### Items listed in a dataset:
+--

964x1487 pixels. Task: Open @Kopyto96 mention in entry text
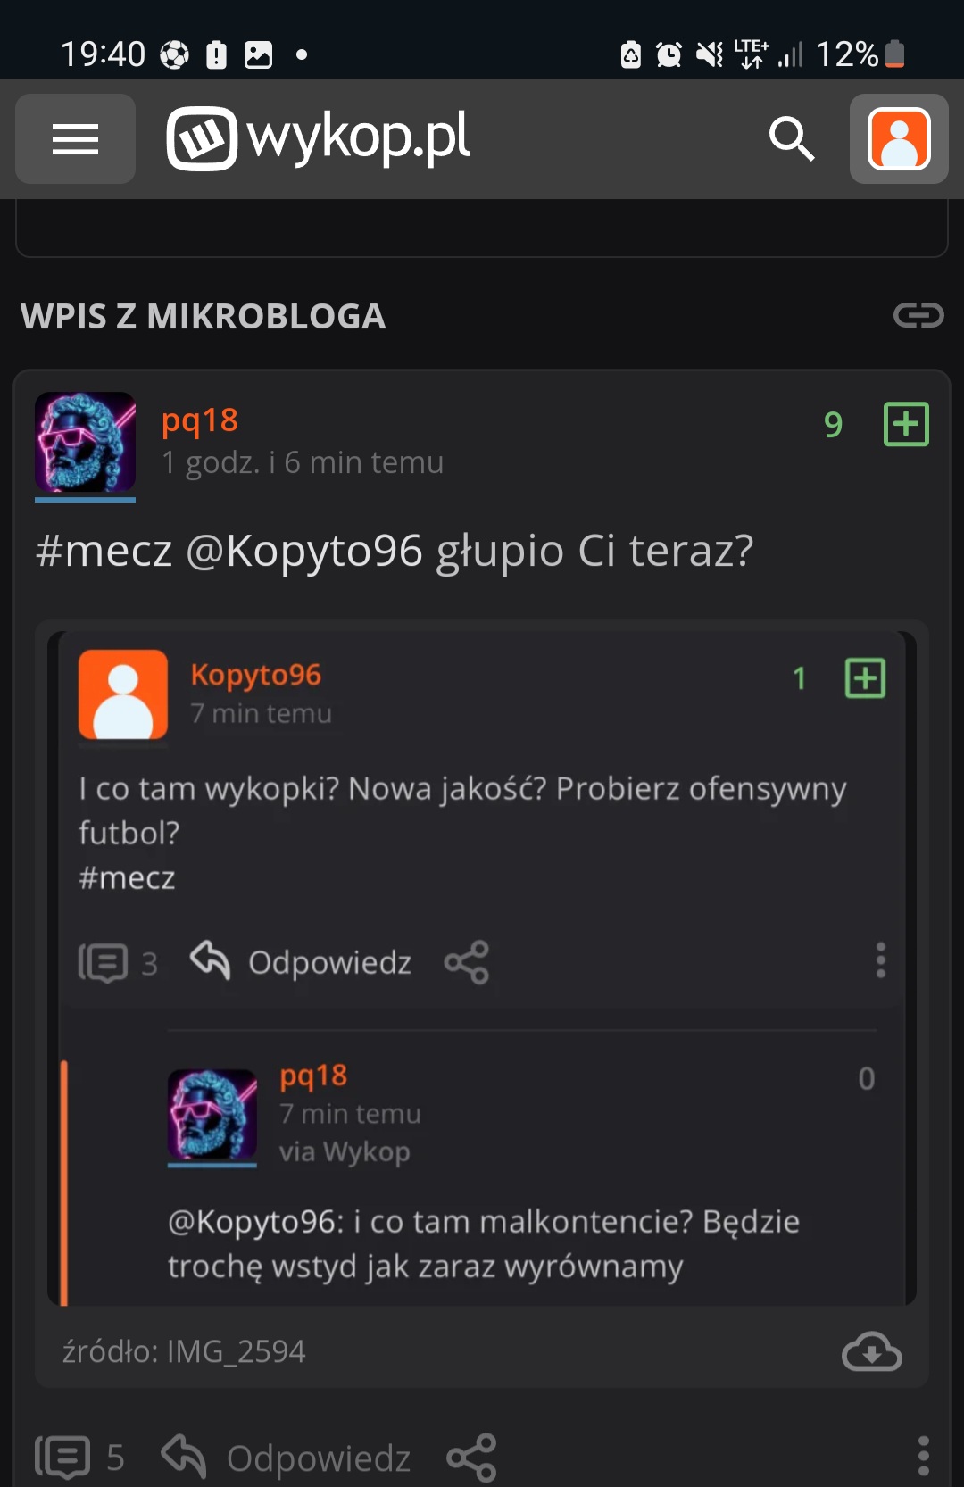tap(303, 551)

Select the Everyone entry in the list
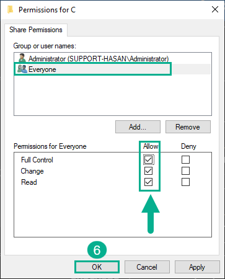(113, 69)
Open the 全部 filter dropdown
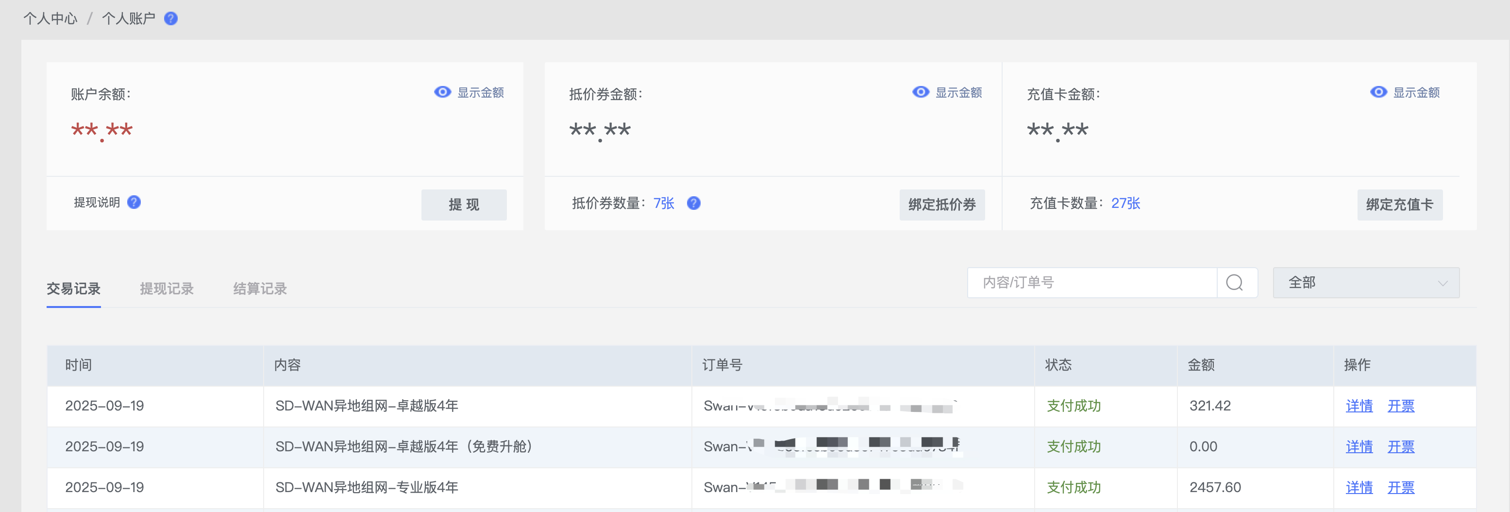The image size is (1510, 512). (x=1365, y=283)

+--

### WHAT THIS TASK INVOLVES:
Retype the data shown above exactly, excluding any picture it contains.

### RESPONSE FOR THIS EXERCISE:
964x1487 pixels. Task: Open @Kopyto96 mention in entry text
tap(303, 551)

Select the Everyone entry in the list
(113, 69)
Open the 全部 filter dropdown
The image size is (1510, 512). (x=1365, y=283)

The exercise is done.